**Work to be completed:** Restate the entries word for word, omitting nothing.
════
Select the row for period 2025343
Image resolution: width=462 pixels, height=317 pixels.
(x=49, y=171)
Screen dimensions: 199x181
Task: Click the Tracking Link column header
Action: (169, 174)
════
**Solution below:**
Select the row for period 2025343
Image resolution: width=462 pixels, height=317 pixels.
(x=49, y=171)
Screen dimensions: 199x181
Task: Click the Tracking Link column header
Action: (169, 174)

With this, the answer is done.